TRANSITION TO LEADERSHIP COMMENCEMENT

By Peter McHale

TOAST: I am going to steal the words for my toast from Ralph Waldo Emerson: “The Future belongs to those who prepare for it.” And I am adding: The future belongs to you …….

First and foremost, congratulations on your significant achievement. We appreciate and recognize the significant effort and time you invested above and beyond your other responsibilities and demands. Hopefully time will prove it to be an investment that will return substantial dividends over the course of your careers.

I have to tell you though; this whole leadership stuff still bothers me. As a scientist, I am fascinated and troubled by this concept of leadership. After all, it can be extremely vague and ambiguous. Unfortunately, it can be rare. For me, it is constantly evolving. The more I try to learn about this elusive topic, the more questions I have.

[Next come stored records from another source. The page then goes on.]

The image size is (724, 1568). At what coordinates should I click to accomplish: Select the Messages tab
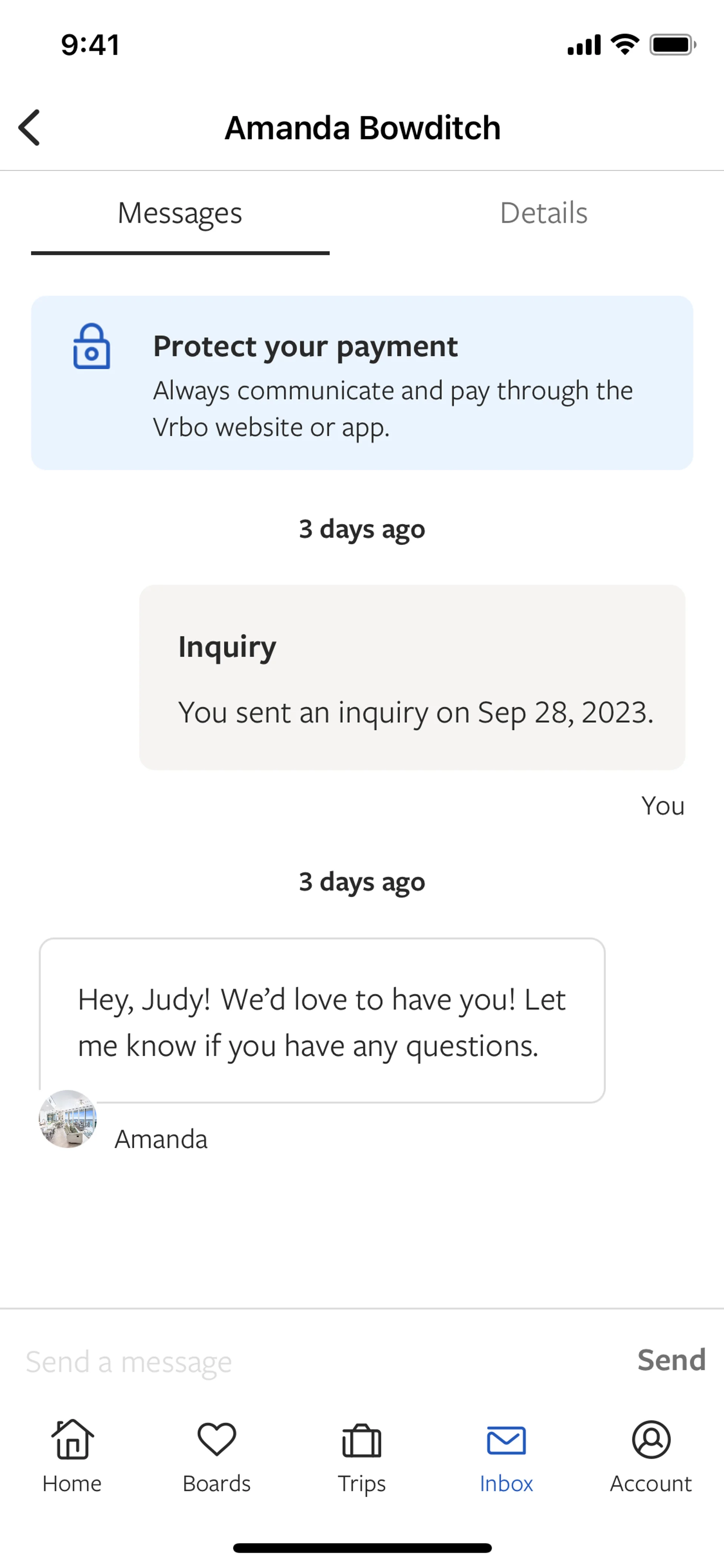click(x=180, y=213)
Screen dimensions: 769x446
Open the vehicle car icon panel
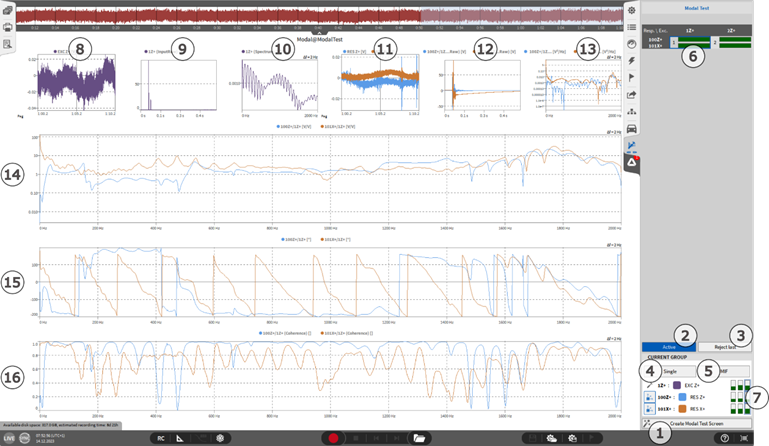coord(631,129)
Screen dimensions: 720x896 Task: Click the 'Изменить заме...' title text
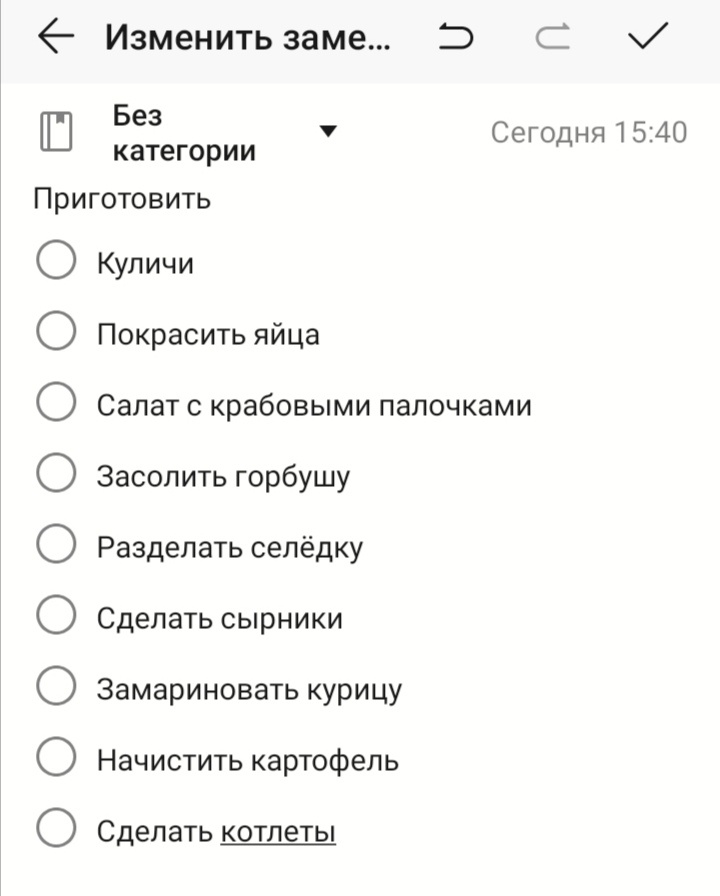tap(248, 38)
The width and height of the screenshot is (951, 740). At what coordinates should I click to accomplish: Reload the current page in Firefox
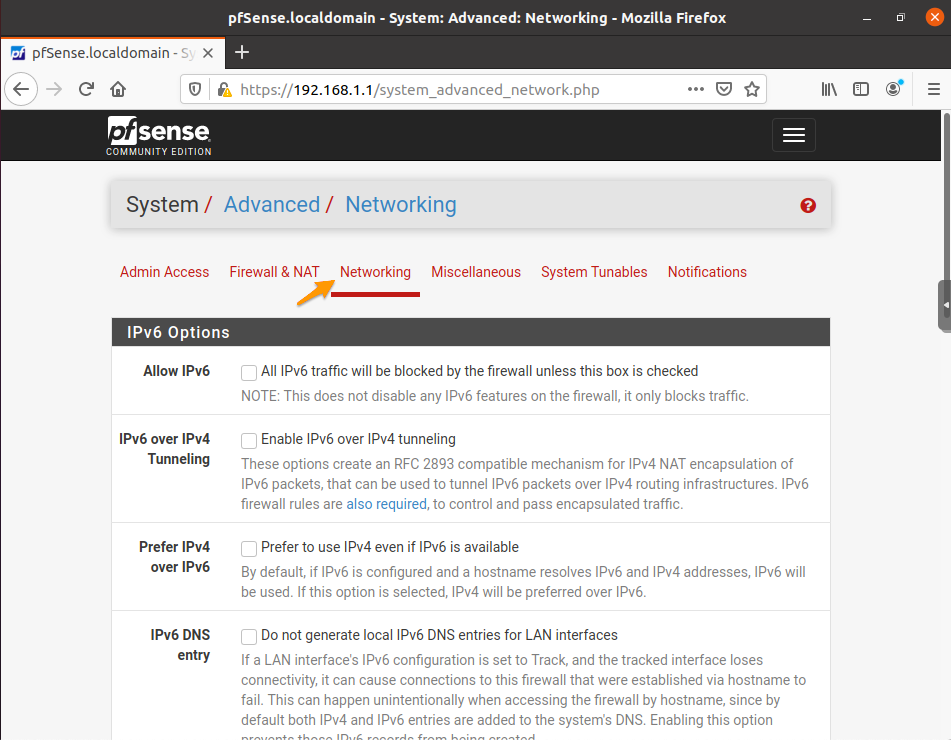pyautogui.click(x=88, y=89)
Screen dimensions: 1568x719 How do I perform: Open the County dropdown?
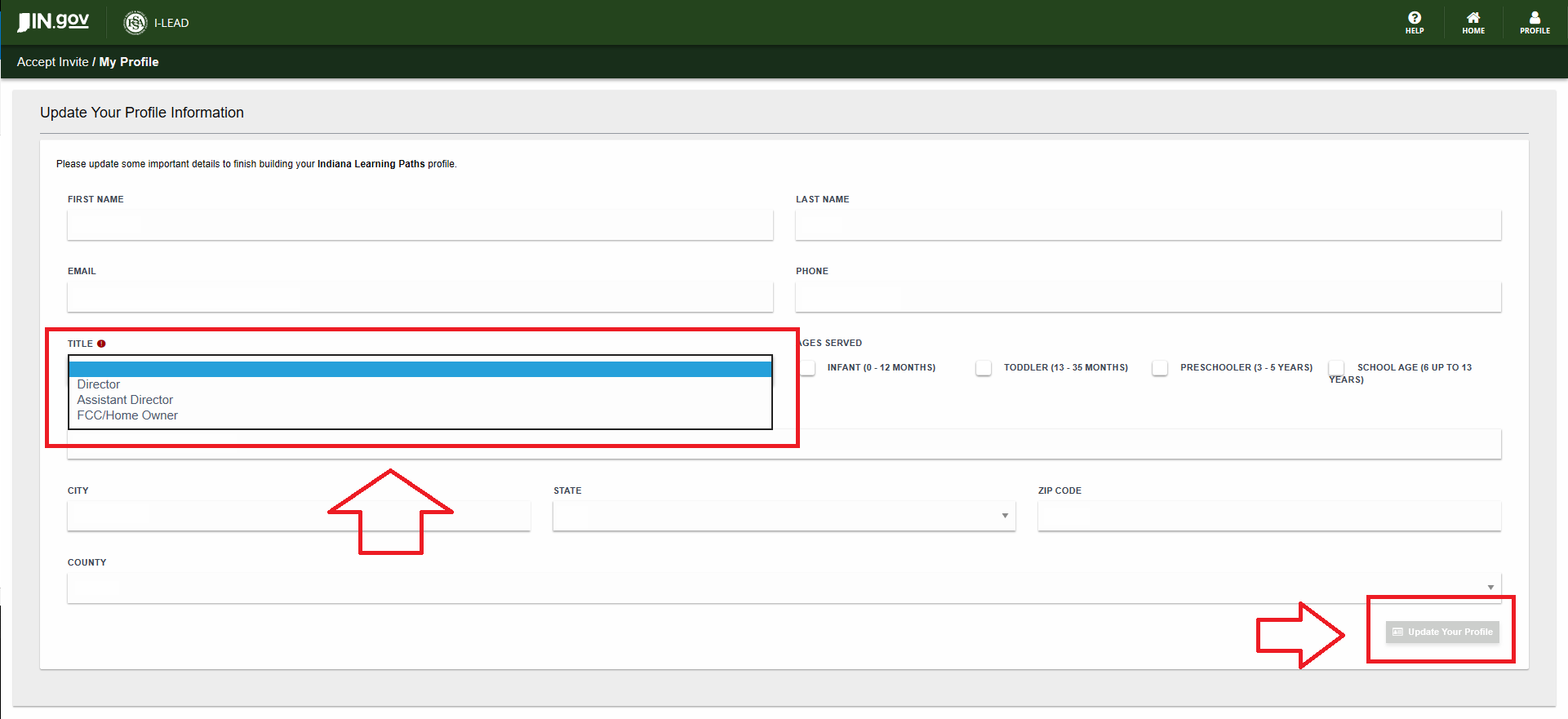click(x=784, y=588)
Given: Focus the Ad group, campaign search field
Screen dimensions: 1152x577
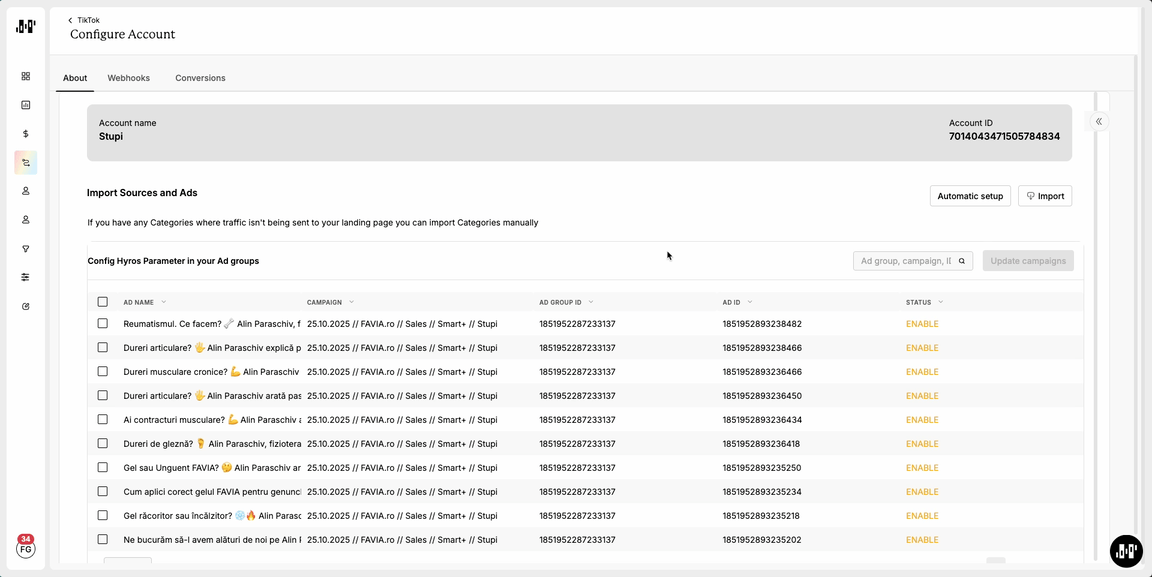Looking at the screenshot, I should click(904, 261).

My questions start with, “Why do we choose to follow someone?” My personal experience answers that question with one simple, but critical, word … Trust. I trust them to be a coach; to help improve my game and competence. I trust in their well-articulated vision. I trust that they possess skills, experience and insights that will help the team succeed in our mission. I trust they will have my back, by putting the intent of the mission and team before their own self-interest. And I trust that their humility hides some wonderful gems that will prove useful along our journey together. Boy, I am really trusting and expecting a lot … And I should.

Trust is built upon character. Character is built over time and validated through consistency in behavior and actions. Hopefully the character of the leader assures us that they will always do the right thing. Period. It’s that simple, but also that fragile.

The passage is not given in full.